Почти все мужчины носят или бороду или усы, причем к последним они имеют особое влечение. Туземец страшный защитник не только [220] своих усов, но и каждого отдельного волоса; некоторые оставляли службу из-за того только, что приходилось сбрить усы.

Какой же совестливости ожидать от человека, говорят имеретины, у которого нет ни бороды, ни усов.

Имеретины закручивают и заворачивают на ночь свои усы в саулваши — особого рода наусники.

Вот что рассказывают туземцы по поводу своих усов.

Какой-то имеретин попался в плен к горцам и не имея средств выкупиться, обратился с просьбою к своему владельцу отпустить его домой.

— Знаешь что, хозяин, говорил имеретин, меня не выкупают; отпусти домой.

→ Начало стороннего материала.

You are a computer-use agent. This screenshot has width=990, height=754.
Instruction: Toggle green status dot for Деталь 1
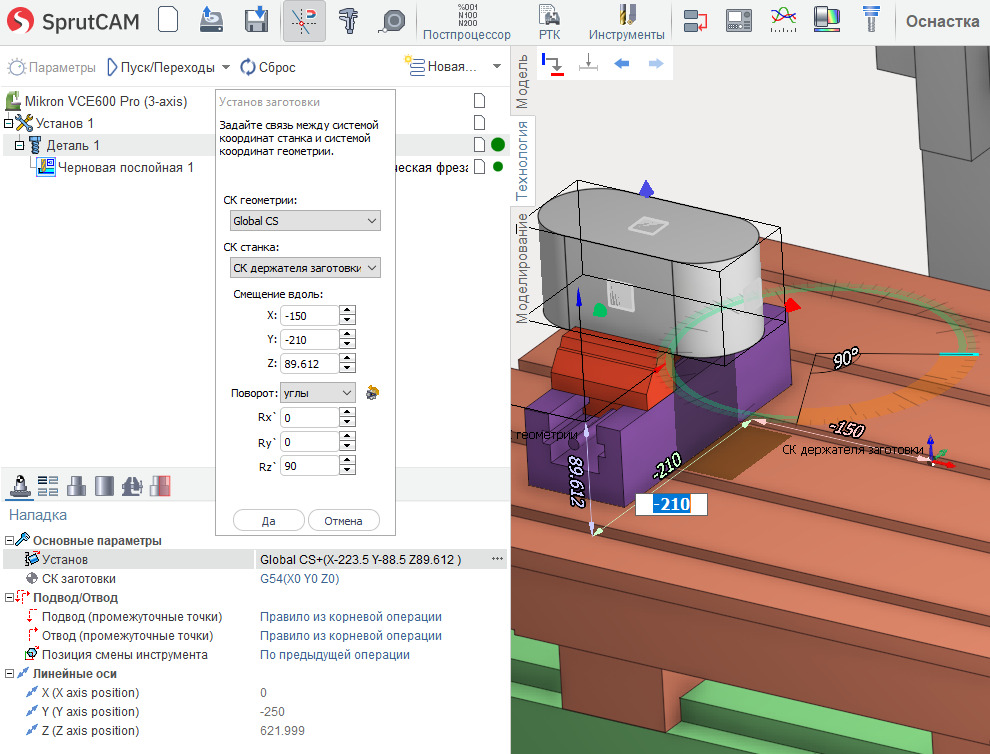point(498,145)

Вот тебе в залог волос из моих. усов. Пойду, буду просить милостыню и собравши деньги сколько ты назначишь, принесу тебе и выкуплю свой волос.

Хозяин взял у него волос, посмотрел на него, завернул и спрятал.

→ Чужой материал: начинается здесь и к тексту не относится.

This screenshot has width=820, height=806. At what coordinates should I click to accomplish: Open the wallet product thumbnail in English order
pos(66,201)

— Ну, Аллах тебе помоги! проговорил он; иди — да смотри!

Пошел имеретин домой, собрал сумму, но далеко не ту, которая была назначена. Он так ценил волос своего уса, что ни за что не хотел оставлять его в руках горца и потому решился идти добровольно в неволю, чтобы только выручить свой ус.

Придя в горы он рассказал своему хозяину все дело, как было.

Горец, не долго думая, вынул из-за пазухи завернутый в тряпку волос, отдал его имеретину и не взяв с него денег, отпустил домой,

Этот анекдот, хотя и вымышленный, хорошо рисует привязанность имеретина к своим усам. Туземец, сбривший усы, подвергается насмешкам и эту операцию допускается произвести только при потере родственника в знак глубочайшего траура.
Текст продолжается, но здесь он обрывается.